Australia's flagship airline company, Qantas, has had two engine failures within just a couple of days. One Airbus A380 and one Boeing 747, both heading from Singapore to Sydney. With the A380's incident Qantas has cast doubt over the design of the engines.
It has been brought up, however, that there is a possibility of damage to the engines caused by volcanic ash. As you may have noticed, there's a catastrophic volcanic eruption going on in Indonesia where Mt. Merapi is erupting more forcefully than in a long, long time. Of course, the Indonesian officials have been a little bit too eager and quick to deny that the volcano had anything to do with the failures saying that the locations of the incidents are too far away from the volcano.

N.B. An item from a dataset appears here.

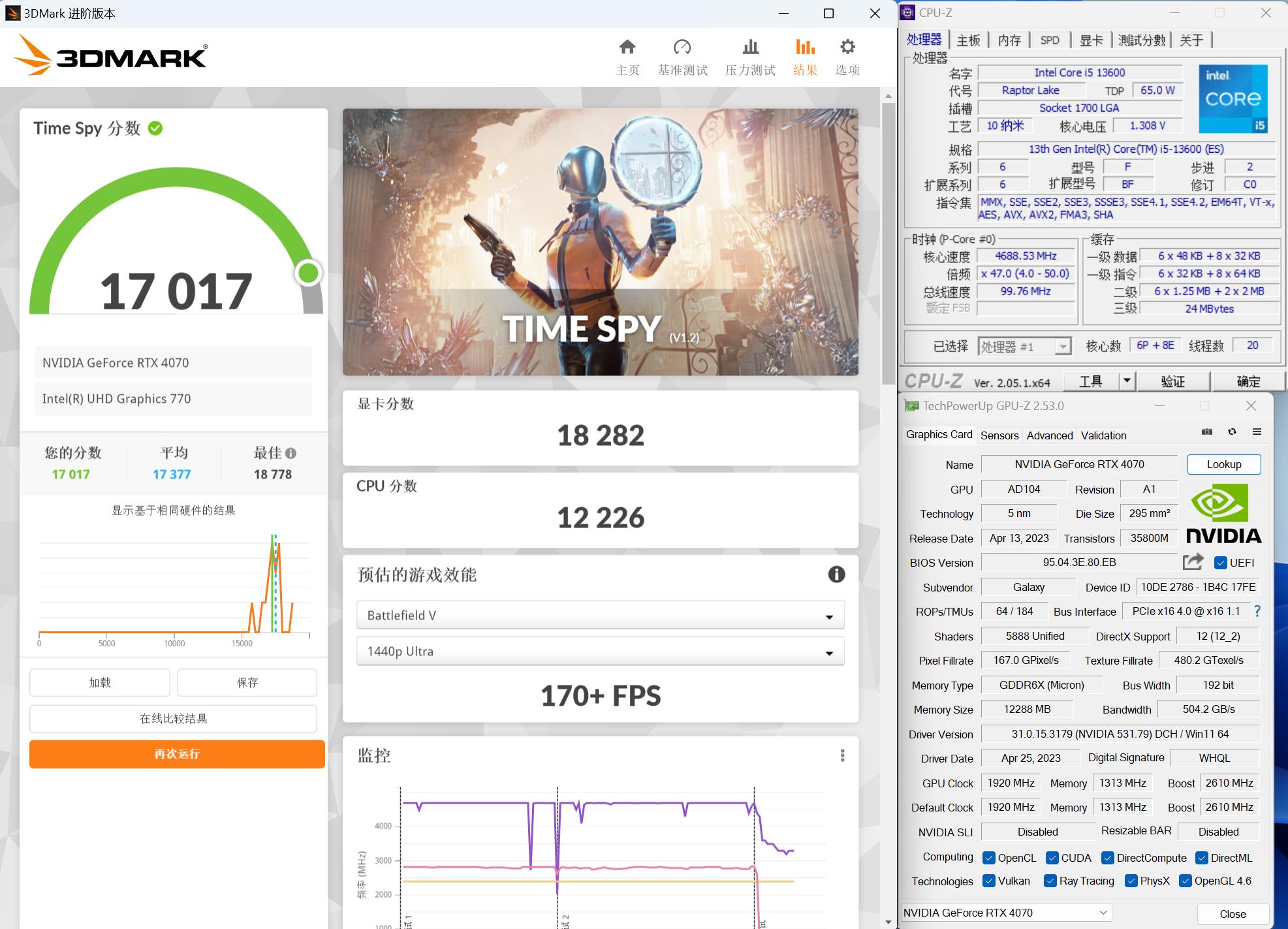Image resolution: width=1288 pixels, height=929 pixels.
Task: Open the stress test section in 3DMark
Action: point(750,55)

Well... Two incidents, in a very short period of time, in the same area, in the same flight route... The probability is just rising a bit too rapidly. And, please, just do this small exercise: draw a line from Sydney to Singapore on a map, or vice versa, and tag the location of Mt. Merapi on the same map. What do you see?
According to the latest measurements the (visible) main ash column and plume reach out as far as 350 km west from Mt. Merapi. Not terribly far, that is. But, what I think is more important, the column reaches upwards all the way as high as 16 kilometres, which is far beyond any cruising altitude of any passenger jets. And one thing that has been happily ignored is the fact that in different altitudes the winds blow in different directions. Thus, in the higher altitudes the ash may very well have been carried by the winds to the route of the Qantas jets.

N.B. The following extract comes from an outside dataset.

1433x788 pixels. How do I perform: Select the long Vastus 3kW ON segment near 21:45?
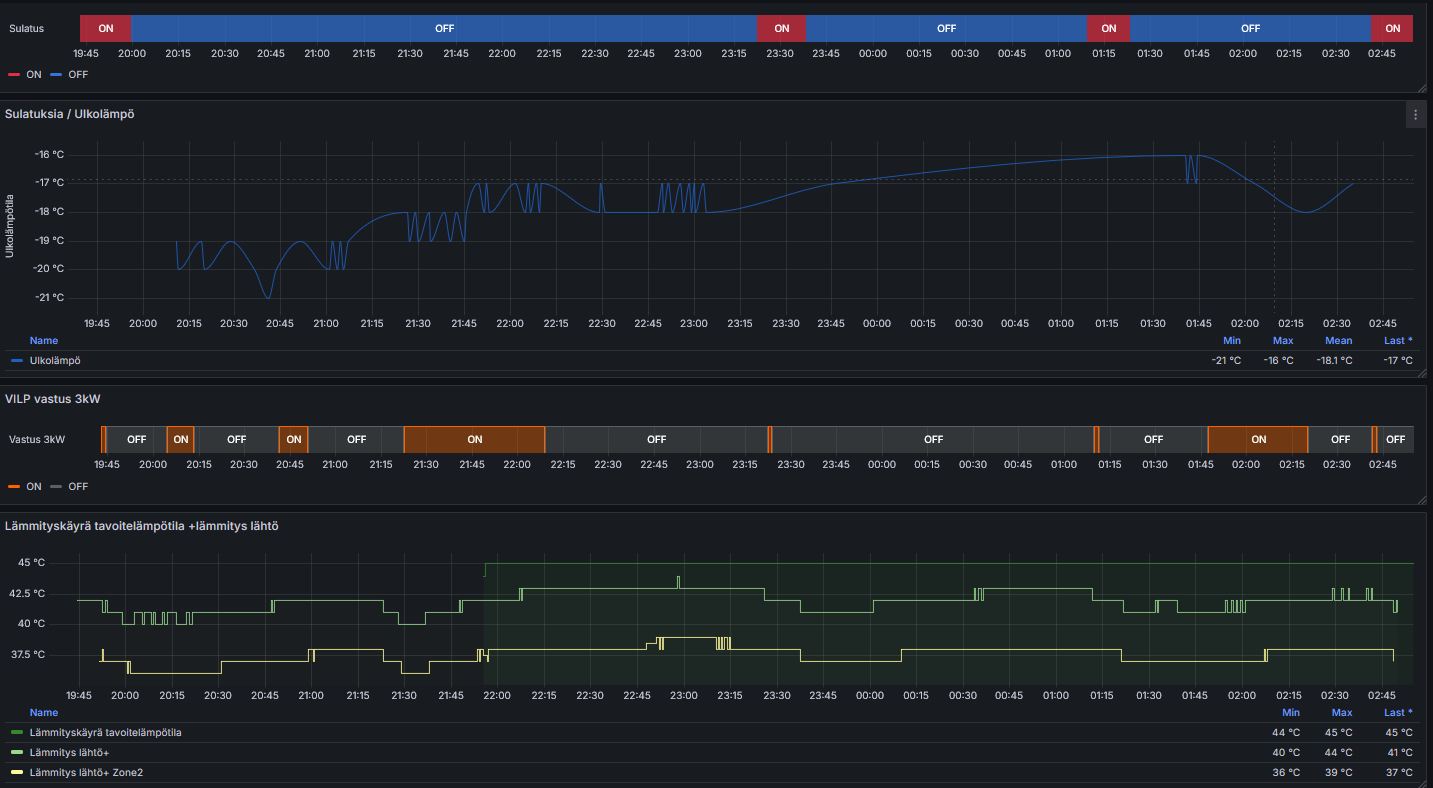tap(474, 440)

And, as we learned from the Eyjafjöll eruption in Iceland, the winds are perfectly capable of carrying the ash very, very far away and in surprising directions.
This, of course, is speculation, but very plausible speculation. I'd like to see any atmospheric mappings of the ash distribution by altitude levels, similar to those provided in connection of the Eyjafjöll eruption last spring.
I just wonder why the Indonesian airspace hasn't been closed down. Haven't they really learned anything from the past?
Just two very good examples. The British Airways flight BA 009 from Kuala Lumpur to Perth in 1982 during the eruption of the Indonesian volcano Galunggung. The Boeing 747 suffered a total engine failure, all four engines, after flying into the (nearly invisible) ash cloud. And the KLM flight 867 in 1989, where a 747 flew into the ash cloud of the Mt. Redoubt volcano in Alaska and suffered a total four-engine failure.
Not to mention the planes that suffered damage to their engines during the early stages of the Icelandic eruption of this year, before they closed most of the European air space.
In my opinion, it's incredibly irresponsible to just wave off the possibility that these near-misses could have been caused by the volcanic ash of Mt. Merapi, spread all over to the atmosphere in the region of the Qantas' Singapore-Sydney route.